Personally, one of the big successes of
this year has been this site, and it's one I'm still
really pleased with. Among other things, it's been
a fun project, seeing how the site has grown and developed
from a rough idea into the entity it is now, and having
vague ideas of where it's going over the next 12 months
too. In many ways, just it's presence is a vindication,
a proof both to myself and others that I can see a
project through to completion, or if not completion
then to it being real, rather than an idea I'll take
so far and then abandon, have a new idea and want
to do that instead. I've always known it's problem
I've had, but d4d has proved that I can do it, and
that's been something I needed. It's fuelling the
next phase of ideas, showing me that I can do what
I intend to, and bring it through from start to finish.
In honesty, I suspect that 2002 has been
a year that's been more about laying out groundwork
and plans for the next few years, even if I haven't
realised it at the time. I've found out a lot more
about myself - not all of it good, or even nice to
know, but all the same, learning these things has
had value for the future, and hopefully will help
me to not make the same mistakes over again.
As well as bringing me into contact with
new people, I've also lost a few friends of long standing.
Well - not lost as in "died", just lost contact with
them, or they've moved or whatever. As yet I don't
know if this is something to regret or not - to my
mind friendship is a two way thing, and while I acknowledge
I've been abysmally crap in staying in touch with
some people, it's not been just me that hasn't stayed
in touch, which makes it somewhat of a joint decision.

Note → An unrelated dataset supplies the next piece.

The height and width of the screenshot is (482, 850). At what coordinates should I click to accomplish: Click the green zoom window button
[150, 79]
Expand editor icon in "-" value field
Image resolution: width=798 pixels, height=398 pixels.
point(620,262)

Maybe that's a cop-out, a failure to take responsibility
- I don't know, and for once I'm not going to spend
half my time worrying about whether things could be
different - I'm simply going to accpet events as they
are.
And that sentence there is probably one
of the biggest things to happen this year. Anyone
who doesn't really know me all that well will simply
say "Yeah, and?", but those who do know me are probably
in need of a good slap, or a hot sweet tea to bring
them out of shock. There's been the starts of a major
change in attitude, towards accepting how things are,
instead of trying to change them, or work out why
they're the way they are. And again, I can't see that
as anything but a good thing really. Learning that
I'm not responsible for everything, that sometimes
it's OK to expect other people to do things, that's
a pretty huge sea change for me.
Emotionally, it's been expensive - I've
lost a lot of the trust I had, to the extent of being
fairly sure now that I'm designed to be single, that
I'm not the relationship type, and that is probably
the best way for me to be. Not a pleasant realisation
(more of a confirmation than a realisation, if I'm
honest, but all the same) to be faced with, but definitely
one that's been representative of 2002 in all it's
glory. What the future holds on that score, Christ
only knows (and frankly I'm not sure even he's completely
sure) but I'm not going to hold my breath, instead
I'm just going to go back to forging my own way. Which
is probably another sign that I'm too independent
by far, but hey ho, that's the way life goes sometimes.
It's not been an easy year - far from
it, in fact. I've been hurt to within an inch of my
life, and it's cost me a lot to get through it - but
I'm still here. I've had some of the vilest depressions
in recent memory, ones where I've been convinced that
"the light at the end of the tunnel" was actually
a goods train coming the other way, and yet I'm still
here, and I actually feel pretty positive about the
forthcoming time period. In fact, I'd say that despite
everything - or even perhaps because of everything
- that's happened, I feel more positive about 2003
and whatever follows it than I have at the start of
a new year for quite a while now.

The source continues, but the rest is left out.